PrologueA Chapter by CharlieI think she must be afraid of many things, she carries on so. Mom looks over her shoulder nervously as she creeps into her own kitchen, brandishing a weapon-like spatula. She probably is afraid of the man who escaped from prison early this morning from the local jail. At least, that's what I say to myself as I sit cautiously on the couch. Who knows, in a town like this, she's probably heard all the rumors there are about this house being haunted. And I would bet money (if I had any) that she believed them all.
A door somewhere opens and shuts, but it isn't in this house. I rub my temples, but my head doesn't ache. It never does anymore, and oddly enough, I miss it.
However, she relaxes when Dad plants a kiss on her cheek and sets his briefcase on the table.
Dad drops into a chair rather than following his wife, like he would have a few weeks ago. His head falls into his hands and I'm shocked when I see his shoulders beginning to shake. I stand up and slowly walk to him, my hand hovering inches from his arm, mere inches, and then I touch him, and his head jerks up, his eyes red. His eyes flash in confusion and he looks around the room.
He looks down at the bare tabletop, as if its cracked wooden surface could reveal the mysteries of the world. I leave him to his intent and sobfilled study of the furniture for number endeavors, like sitting in the attic and staring at the wall.
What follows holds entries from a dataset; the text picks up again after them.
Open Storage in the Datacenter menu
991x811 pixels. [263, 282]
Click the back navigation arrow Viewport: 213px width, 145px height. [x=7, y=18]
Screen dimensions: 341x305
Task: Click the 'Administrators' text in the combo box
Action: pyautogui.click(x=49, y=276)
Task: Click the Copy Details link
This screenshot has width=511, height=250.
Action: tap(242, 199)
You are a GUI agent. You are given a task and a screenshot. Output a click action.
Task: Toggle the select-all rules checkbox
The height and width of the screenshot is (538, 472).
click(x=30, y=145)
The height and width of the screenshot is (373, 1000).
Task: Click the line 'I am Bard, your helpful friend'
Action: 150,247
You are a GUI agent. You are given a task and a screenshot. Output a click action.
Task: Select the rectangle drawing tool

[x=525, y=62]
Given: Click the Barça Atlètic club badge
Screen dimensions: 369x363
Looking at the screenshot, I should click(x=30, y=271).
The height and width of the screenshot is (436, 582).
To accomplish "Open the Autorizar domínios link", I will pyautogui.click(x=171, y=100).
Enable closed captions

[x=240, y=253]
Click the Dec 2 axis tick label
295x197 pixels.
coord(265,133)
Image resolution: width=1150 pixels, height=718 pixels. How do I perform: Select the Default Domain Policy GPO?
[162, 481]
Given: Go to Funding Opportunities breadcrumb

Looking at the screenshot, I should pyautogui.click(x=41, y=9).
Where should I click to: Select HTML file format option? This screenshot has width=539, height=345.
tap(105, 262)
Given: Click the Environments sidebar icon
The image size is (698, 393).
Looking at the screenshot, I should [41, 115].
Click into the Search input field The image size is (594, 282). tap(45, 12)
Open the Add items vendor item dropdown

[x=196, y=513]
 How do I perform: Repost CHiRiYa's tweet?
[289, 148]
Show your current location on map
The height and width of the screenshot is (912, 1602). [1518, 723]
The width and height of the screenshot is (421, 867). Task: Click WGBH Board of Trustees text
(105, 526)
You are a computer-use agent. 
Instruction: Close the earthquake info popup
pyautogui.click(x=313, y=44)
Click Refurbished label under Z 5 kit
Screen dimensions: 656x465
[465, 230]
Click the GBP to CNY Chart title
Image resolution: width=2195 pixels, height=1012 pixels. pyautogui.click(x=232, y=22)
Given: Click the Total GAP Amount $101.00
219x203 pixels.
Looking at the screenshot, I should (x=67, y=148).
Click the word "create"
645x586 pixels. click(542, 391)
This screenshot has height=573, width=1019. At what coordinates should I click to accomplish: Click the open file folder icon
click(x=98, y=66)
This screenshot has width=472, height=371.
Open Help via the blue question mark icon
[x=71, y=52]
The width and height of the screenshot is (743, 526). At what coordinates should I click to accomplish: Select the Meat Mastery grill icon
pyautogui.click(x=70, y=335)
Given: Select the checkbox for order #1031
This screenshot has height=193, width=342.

I slowly climb the stairs, stairs that are infamously creaky. Not a sound can be heard, though, not even when I stomp my feet. Nothing. Just the laugh-track of some sitcom in the living room, doing its best to drown out the sounds of Mom's weeping and the muffled sounds of Dad in the kitchen, breaking down at last.
I'd like to leave my house. I really would, but I haven't attempted it since I witnessed my burial. I kind of freaked out and jumped onto my casket, which, in turn, somehow freaked out the pallbearers, who dropped the casket, and my mangled body took an unheroic tumble. Dead bodies have a hard time being heroic, because no matter what the person did in his lifetime, the body does nothing in its death, because it is just that: A body. Nothing more. Just another inanimate object to be disposed of because it stinks and offends and depresses.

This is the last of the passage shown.